Musical role models are an important part of anyone's personal musical journey, and we often relate most to those musicians with whom we share key ideas/traits/background. But what if you are a young musician with a learning disability? Will you share the same non-disabled role models?
Unbelievably, this is really the first time I’ve written a blog post, and it’s definitely (to my shame), the first on the Youth Music Network – don’t worry I’m going to do my best to make up for that!
Choosing something to write about in a forum of very knowledgeable and experienced fellow music educators is not easy, but luckily I have the focus of our current Youth Music funded programme of work with special schools in East London. Though that hardly narrows it down!
We are just beyond the half-way stage in our project and so I hope to share some more materials/ideas/questions over the coming weeks, but for now I thought I’d just note some things about one of the most interesting issues that has come up during our work over the last year or so, and that is role models.
In a focus group in July 2014 with teachers from schools we were working with at the time, representatives from our partner Music Hubs and artists from a partner arts organisation of ours, Heart n Soul, the room came alive around the issue of musical role models for young people with learning disabilities. The question was who and where are they? Luckily for all of us, Heart n Soul, Drake Music and their like are doing a great deal to make sure artists with disabilities succeed and are visible but others in the room acknowledged that they didn’t necessarily know who these artists are and where to find them.
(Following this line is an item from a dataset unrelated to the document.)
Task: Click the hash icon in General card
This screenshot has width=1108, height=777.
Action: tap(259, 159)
For the LSO, the idea that our musicians are musical role models for young people is key to any work we do through LSO Discovery, but the above posed a direct question to us – considering that our orchestra does not consist of any musicians with disabilities, what are we doing to contribute to bringing forward these artists with learning disabilities, who would be such important role models for the young people we are working with in schools? Wow! Quite something to tackle, and I note here the important work of OpenUp Music in developing truly inclusive ensembles.
We’re glad the discussion happened because it made us realise that we need to be bringing artists with learning disabilities into collaborative and leadership roles in our own work. We took an important first step with the help of Drake Music Associate Artist Gary Day and percussionist Saul.
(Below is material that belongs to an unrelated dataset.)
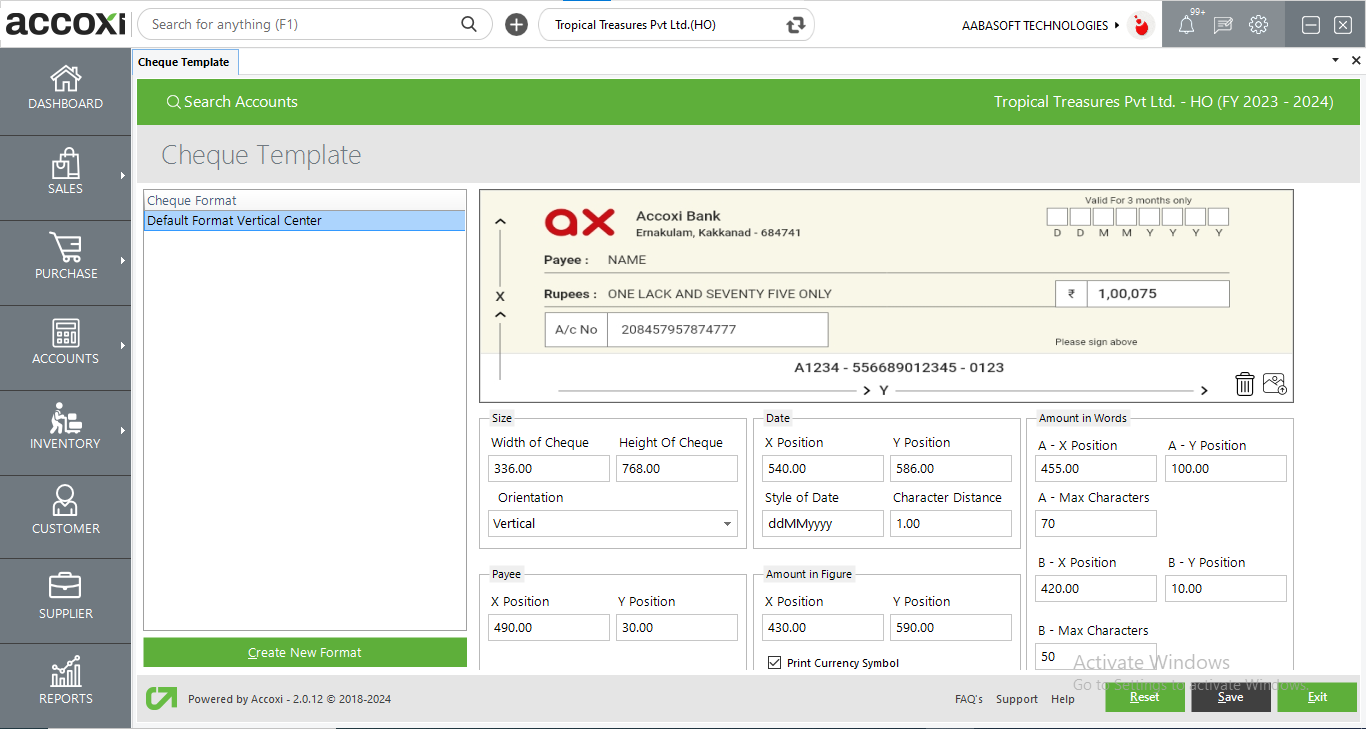Toggle the Print Currency Symbol checkbox

[774, 662]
We invited this dynamic duo to lead part of a day of workshops in June 2015 for groups from East London special schools at LSO St Luke’s. They worked with 2 LSO musicians to deliver some percussion-based workshops. Saul is also working to complete an Arts Award and this was part of that process. Attenders of the day (from schools and our partner Music Hubs) commented on how good it was to see a young artist with a learning disability in a leadership role. This was just a start, and we’ve since also held a practice sharing workshop with LSO musicians and Heart n Soul artists.
There is much more to say on this, but I've deliberately tried to keep this short and hopefully invite the thoughts and ideas of others.
Here are a couple of key questions we are asking ourselves more and more, and I’d encourage you to ask yourselves too, if you’re not already – what can we (or I) do to ensure we are collaborating more with artists with learning disabilities? What can we (or I) do to ensure more young people with learning disabilities have the opportunity to become musical role models?